Item 5. Past Contacts, Transactions, Negotiations and Agreements.
(a) Reference is made to the information set forth in the Offer to Purchase under the headings "Certain Information Concerning the Offeror Group" and "Background of the Offer; Past Contacts or Negotiations with Perseon," which is incorporated herein by reference.
(b) Reference is made to the information set forth in the Offer to Purchase under the headings "Introduction" and "Background of the Offer; Past Contacts or Negotiations with Perseon," which is incorporated herein by reference.
Item 6. Purposes of the Transaction and Plans or Proposals.
(a) and (c) (1) through (7) Reference is made to the information set forth in the Offer to Purchase under the headings "Summary Term Sheet," "Introduction," "Purpose of the Offer; Plans for Perseon," and "Effects of the Offer," which is incorporated herein by reference.
Item 7. Source and Amount of Funds or Other Consideration.
(a), (b) and (d) Reference is made to the information set forth in the Offer to Purchase under the headings "Summary Term Sheet", "Introduction" and "Source and Amount of Funds," which is incorporated herein by reference.
Item 8. Interest in Securities of the Subject Company.
(a) Reference is made to the information set forth in the Offer to Purchase under the headings "Summary Term Sheet," "Introduction," and "Certain Information Concerning the Offeror Group," which is incorporated herein by reference.
(b) Reference is made to the information set forth in the Offer to Purchase under the heading "Certain Information Concerning the Offeror Group," which is incorporated herein by reference.
Item 9. Persons/Assets, Retained, Employed, Compensated or Used.
(a) Reference is made to the information set forth in the Offer to Purchase under the heading "Fees and Expenses," which is incorporated herein by reference.

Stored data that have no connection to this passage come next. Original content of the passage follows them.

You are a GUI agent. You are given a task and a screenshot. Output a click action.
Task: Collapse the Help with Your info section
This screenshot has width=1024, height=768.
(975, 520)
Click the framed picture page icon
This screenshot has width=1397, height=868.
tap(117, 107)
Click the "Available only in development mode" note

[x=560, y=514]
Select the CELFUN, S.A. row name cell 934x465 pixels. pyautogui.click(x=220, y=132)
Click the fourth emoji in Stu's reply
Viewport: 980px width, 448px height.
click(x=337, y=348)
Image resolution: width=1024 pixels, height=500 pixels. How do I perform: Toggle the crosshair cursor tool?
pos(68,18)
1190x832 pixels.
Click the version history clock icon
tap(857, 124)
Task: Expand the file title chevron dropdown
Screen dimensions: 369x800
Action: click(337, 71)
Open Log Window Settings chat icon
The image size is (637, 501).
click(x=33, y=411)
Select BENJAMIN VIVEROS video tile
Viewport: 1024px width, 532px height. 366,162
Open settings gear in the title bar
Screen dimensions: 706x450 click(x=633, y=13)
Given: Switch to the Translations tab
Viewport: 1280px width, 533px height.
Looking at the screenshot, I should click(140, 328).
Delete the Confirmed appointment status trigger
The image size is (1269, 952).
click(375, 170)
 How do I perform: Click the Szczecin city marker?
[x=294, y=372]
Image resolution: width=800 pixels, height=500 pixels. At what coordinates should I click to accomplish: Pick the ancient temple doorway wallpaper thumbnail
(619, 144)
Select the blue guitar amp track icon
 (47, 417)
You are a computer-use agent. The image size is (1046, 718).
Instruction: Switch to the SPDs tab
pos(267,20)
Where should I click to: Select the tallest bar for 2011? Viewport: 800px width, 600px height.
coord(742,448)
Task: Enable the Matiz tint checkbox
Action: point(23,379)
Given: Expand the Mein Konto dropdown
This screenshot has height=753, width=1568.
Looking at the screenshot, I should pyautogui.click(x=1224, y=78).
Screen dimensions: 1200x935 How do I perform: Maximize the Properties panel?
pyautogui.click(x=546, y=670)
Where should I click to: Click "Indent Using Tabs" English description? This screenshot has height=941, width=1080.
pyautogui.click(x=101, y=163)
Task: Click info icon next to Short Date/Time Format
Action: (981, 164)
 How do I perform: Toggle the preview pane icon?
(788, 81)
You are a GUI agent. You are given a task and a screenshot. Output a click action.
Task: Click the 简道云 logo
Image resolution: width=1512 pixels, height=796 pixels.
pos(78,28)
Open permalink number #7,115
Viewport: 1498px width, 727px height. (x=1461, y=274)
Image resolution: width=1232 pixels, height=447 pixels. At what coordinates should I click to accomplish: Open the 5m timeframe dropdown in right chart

Item 10. Financial Statements.
(a) Reference is made to the information set forth in the Offer to Purchase under the heading "Certain Information Concerning the Offeror Group," which is incorporated herein by reference.
(b) The pro forma financial statements of Parent and Purchaser are not material to the Offer.
Item 11. Additional Information.
(a)(1) Reference is made to the information set forth in the Offer to Purchase under the headings "Certain Information Concerning the Offeror Group," "Background of the Offer; Past Contacts or Negotiations with Perseon," and "The Merger Agreement; Other Agreements," which is incorporated herein by reference.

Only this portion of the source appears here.